GreenComp has been created on the basis of feedback and shared insights from dozens of sustainability education experts and stakeholders. However, it was not tested in practice before the report's publication in autumn 2022. The creators of GreenComp encourage the development of the competence framework based on application experience. For example, the EU-funded research project GreenSCENT, which started in 2022, tests, extends and develops GreenComp.

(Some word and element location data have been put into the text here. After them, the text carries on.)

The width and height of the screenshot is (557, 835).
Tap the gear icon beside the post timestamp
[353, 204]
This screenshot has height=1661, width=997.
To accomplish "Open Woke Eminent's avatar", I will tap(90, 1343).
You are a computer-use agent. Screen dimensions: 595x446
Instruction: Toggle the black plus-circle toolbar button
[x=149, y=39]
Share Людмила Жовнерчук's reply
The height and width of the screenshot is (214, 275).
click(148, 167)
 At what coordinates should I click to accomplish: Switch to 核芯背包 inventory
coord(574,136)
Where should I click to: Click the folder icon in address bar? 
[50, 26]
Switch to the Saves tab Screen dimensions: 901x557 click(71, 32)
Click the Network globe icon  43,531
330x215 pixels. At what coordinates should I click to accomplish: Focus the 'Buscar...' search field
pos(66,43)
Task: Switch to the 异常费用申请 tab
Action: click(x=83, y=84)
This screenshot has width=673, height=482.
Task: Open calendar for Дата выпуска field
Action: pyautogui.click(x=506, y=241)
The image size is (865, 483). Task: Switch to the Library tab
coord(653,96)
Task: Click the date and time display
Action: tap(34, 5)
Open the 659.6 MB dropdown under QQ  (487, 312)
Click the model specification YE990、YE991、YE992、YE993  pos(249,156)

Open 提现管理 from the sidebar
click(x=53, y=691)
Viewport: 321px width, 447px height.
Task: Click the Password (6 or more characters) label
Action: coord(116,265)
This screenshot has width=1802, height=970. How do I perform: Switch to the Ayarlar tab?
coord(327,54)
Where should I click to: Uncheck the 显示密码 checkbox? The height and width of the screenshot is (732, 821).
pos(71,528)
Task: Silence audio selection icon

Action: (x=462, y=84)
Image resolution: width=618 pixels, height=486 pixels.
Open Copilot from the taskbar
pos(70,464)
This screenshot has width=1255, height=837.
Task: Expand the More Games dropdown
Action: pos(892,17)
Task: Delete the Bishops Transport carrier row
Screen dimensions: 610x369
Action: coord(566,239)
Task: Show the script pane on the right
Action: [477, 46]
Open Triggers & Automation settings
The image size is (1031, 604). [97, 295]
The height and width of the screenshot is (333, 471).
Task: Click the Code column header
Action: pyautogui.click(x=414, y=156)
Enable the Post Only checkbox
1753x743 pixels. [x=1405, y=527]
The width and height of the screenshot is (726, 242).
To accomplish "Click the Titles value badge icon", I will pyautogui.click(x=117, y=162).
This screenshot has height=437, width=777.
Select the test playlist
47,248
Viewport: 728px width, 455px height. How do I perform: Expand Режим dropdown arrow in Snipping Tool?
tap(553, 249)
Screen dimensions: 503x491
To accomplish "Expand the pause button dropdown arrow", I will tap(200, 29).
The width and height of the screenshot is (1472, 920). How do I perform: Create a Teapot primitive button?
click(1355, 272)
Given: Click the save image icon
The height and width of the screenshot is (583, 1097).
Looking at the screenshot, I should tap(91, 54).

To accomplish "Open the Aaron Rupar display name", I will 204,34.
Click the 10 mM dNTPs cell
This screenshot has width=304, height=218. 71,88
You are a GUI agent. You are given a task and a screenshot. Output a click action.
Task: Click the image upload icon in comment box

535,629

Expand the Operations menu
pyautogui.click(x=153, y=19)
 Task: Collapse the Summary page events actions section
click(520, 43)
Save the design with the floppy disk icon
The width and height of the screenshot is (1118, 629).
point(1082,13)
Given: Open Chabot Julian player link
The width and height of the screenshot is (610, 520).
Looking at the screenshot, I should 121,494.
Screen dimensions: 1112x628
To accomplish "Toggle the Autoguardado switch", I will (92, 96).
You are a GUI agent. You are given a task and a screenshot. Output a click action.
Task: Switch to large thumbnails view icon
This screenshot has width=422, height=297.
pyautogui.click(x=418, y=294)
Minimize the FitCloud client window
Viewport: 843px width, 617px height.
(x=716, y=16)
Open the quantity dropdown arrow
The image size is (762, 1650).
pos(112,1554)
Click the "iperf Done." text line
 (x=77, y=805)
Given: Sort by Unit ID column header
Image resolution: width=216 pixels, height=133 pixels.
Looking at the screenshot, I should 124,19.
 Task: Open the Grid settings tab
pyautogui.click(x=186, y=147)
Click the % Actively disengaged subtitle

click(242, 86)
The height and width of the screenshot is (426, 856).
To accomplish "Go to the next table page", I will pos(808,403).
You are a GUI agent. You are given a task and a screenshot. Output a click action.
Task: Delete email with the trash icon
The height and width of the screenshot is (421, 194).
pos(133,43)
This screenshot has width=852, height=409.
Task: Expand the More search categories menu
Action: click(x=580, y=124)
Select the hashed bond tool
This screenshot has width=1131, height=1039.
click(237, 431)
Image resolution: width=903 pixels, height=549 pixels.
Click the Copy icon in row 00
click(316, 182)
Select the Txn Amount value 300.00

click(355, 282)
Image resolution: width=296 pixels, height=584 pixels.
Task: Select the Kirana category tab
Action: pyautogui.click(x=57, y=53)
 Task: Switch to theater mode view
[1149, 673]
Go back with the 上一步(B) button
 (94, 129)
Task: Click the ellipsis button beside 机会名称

The GreenComp competence framework describes 12 sustainability competences. They relate to values that support sustainability, critical and systems thinking, envisioning sustainable futures and action.
If you have completed all the previous Planetary well-being MOOCs, you can see that the courses link to the different competences and sustainability skills described in the GreenComp framework. GreenComp emphasizes systems thinking skills that are important for building pathways to planetary well-being, but which have not been a strong part of environmental education so far.
Like the idea of planetary well-being, the values of the GreenComp competence framework is at least partly non-human-centered. The framework defines sustainability as giving priority to the needs of all life forms. Many of the sustainability skills and attitudes listed in the framework relate to considering non-human nature for its own sake, rather than simply as something that is necessary for human well-being. GreenComp lists among the sustainability skills a respect for other forms of life, while the sustainability attitudes include empathy for non-human life, a critical attitude towards views that elevate humans above other species, and a desire to foster a harmonious relationship betwe
However, GreenComp sets planetary boundaries (discussed earlier) as threshold values for sustainability, and their human-centeredness has been criticized. Planetary well-being sets stricter thresholds to safeguard the well-being of the rest of nature and thus requires more ambitious environmental action. One could say that GreenComp is broadly compatible with the non-human-centered values of planetary well-being, but drifts into human-centeredness in defining concrete limits to human activity. On the other hand, it is difficult to avoid this drift if the competence framework is to be anchored in concepts and discourses that are familiar to people, as those discourses are mostly human-centered. We, too, have chosen the theme of this course to be the sustainability transition, even though the sustainability transition, as currently understood in its mainstream definition, does not guarantee planetary well-being.
However, most of the pathways to the sustainability transition and the competences that promote it are, for the time being, also pathways towards planetary well-being, although they may not lead all the way to planetary well-being. However, the skills and capacities needed along the way are the same.
Something to think about: your own sustainability skills
What are the strengths and areas for improvement of your own sustainability competence? Use the GreenComp competence framework's structuring of 12 sustainability competences to help you reflect. For example, you could identify 2 to 5 skills that you consider to be your strongest. Where have you learned these skills? What skills, in turn, do you see as the most important areas for improvement in your case? Where could you develop them (e.g. through studies, work-based learning, further training or leisure time)?